* _The problem_: Images excepted, the data below must be repeated exactly.

* _Extracted information_:

++++++

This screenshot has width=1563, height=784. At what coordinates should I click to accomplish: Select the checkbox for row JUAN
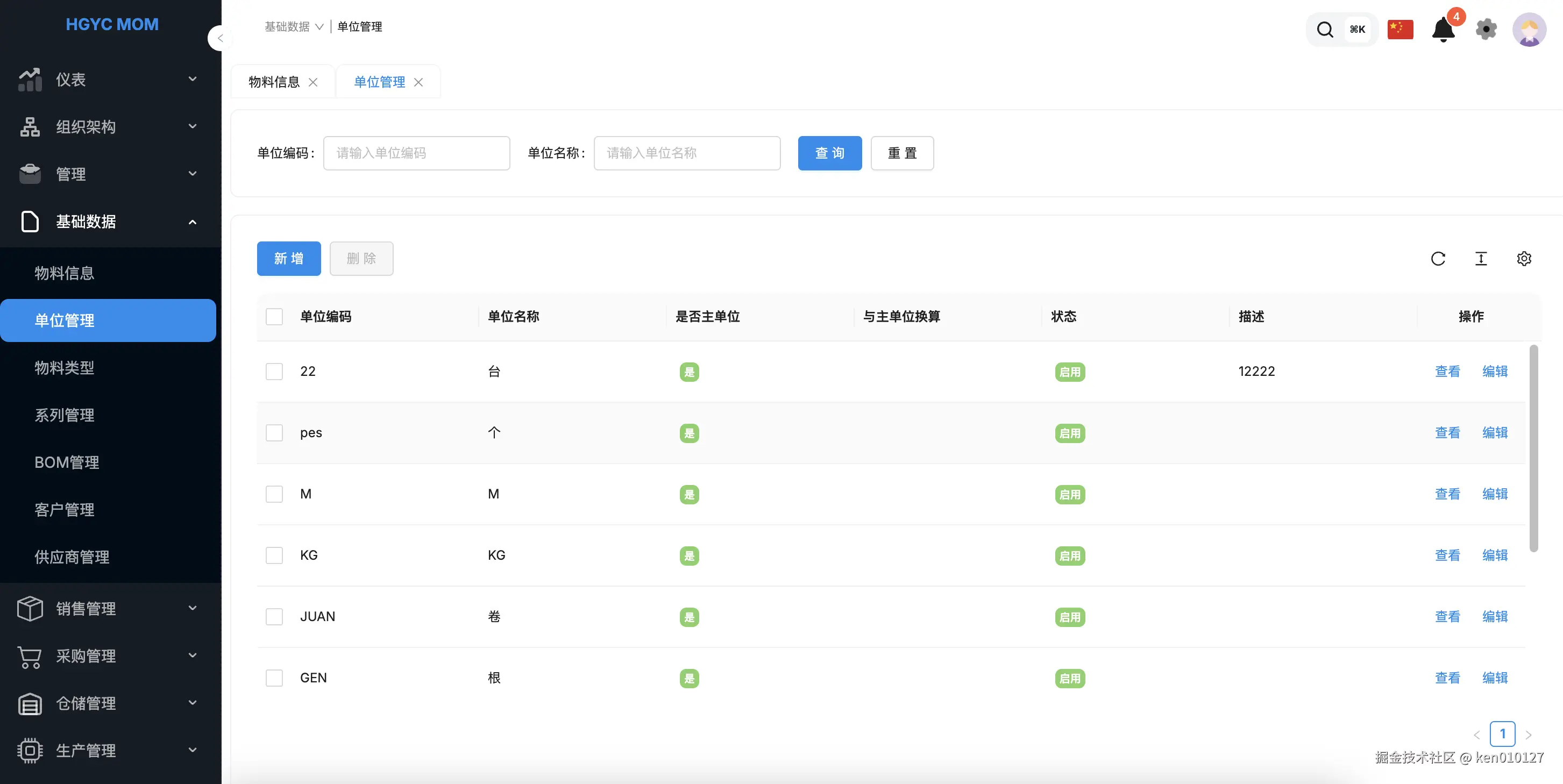click(x=274, y=617)
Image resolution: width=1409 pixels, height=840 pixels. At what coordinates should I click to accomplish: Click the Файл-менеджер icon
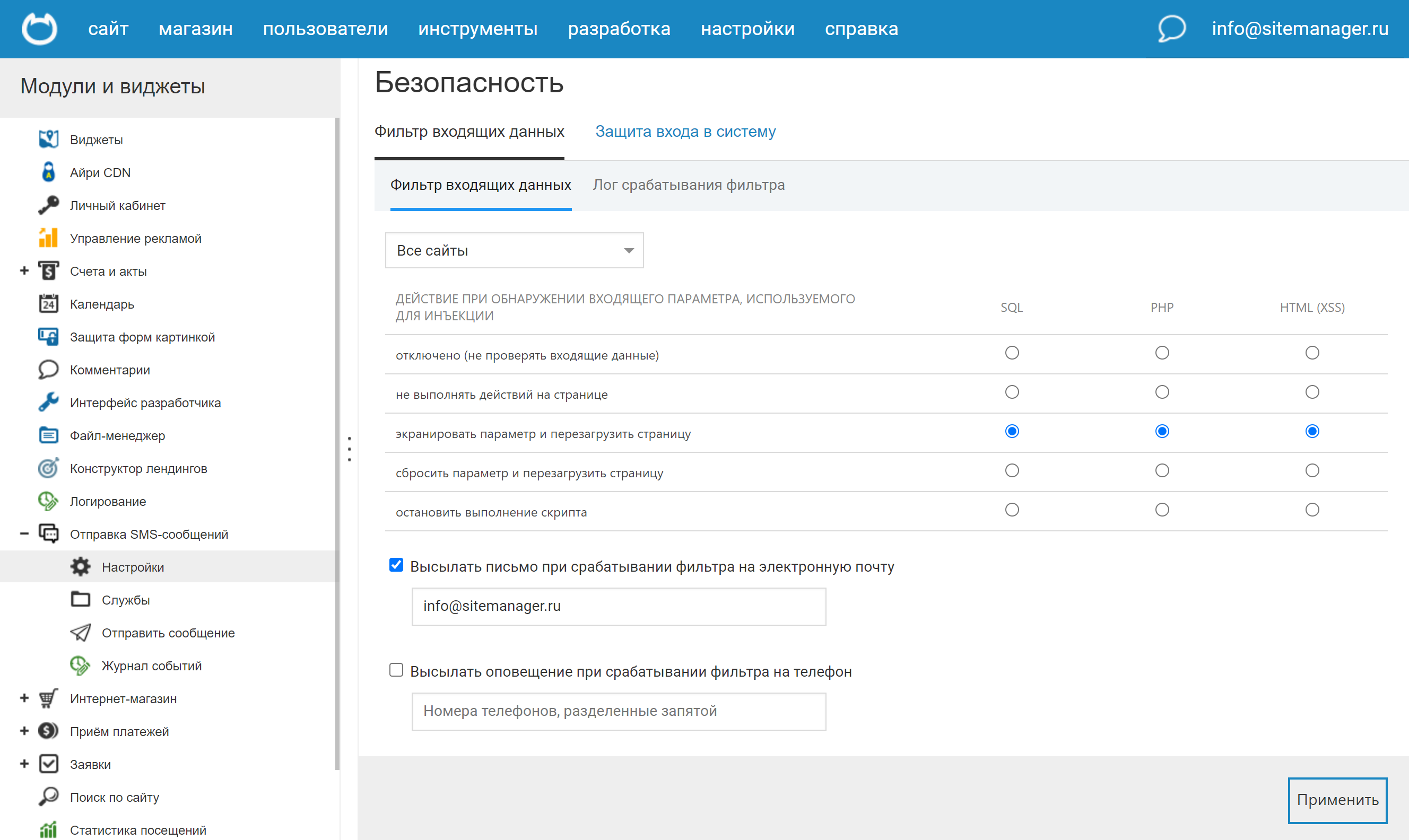(x=49, y=435)
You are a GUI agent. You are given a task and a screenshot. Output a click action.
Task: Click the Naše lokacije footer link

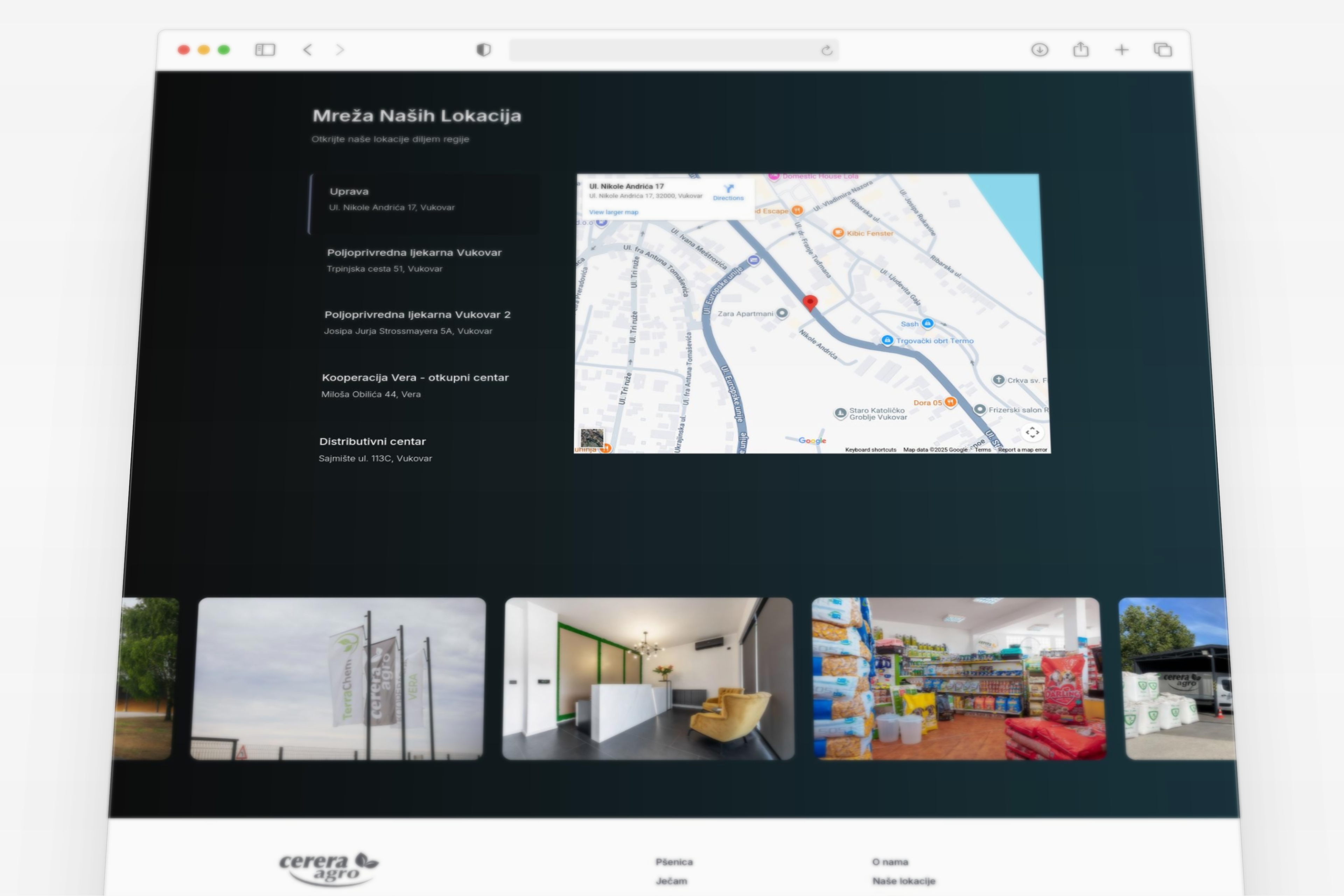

++++++

* _Problem solution_:
This screenshot has width=1563, height=784. At what coordinates should I click to accomplish: Select the checkbox for row JUAN
click(x=274, y=617)
Image resolution: width=1409 pixels, height=840 pixels. At what coordinates should I click to accomplish: Click the Файл-менеджер icon
(x=49, y=435)
You are a GUI agent. You are given a task and a screenshot. Output a click action.
Task: Click the Naše lokacije footer link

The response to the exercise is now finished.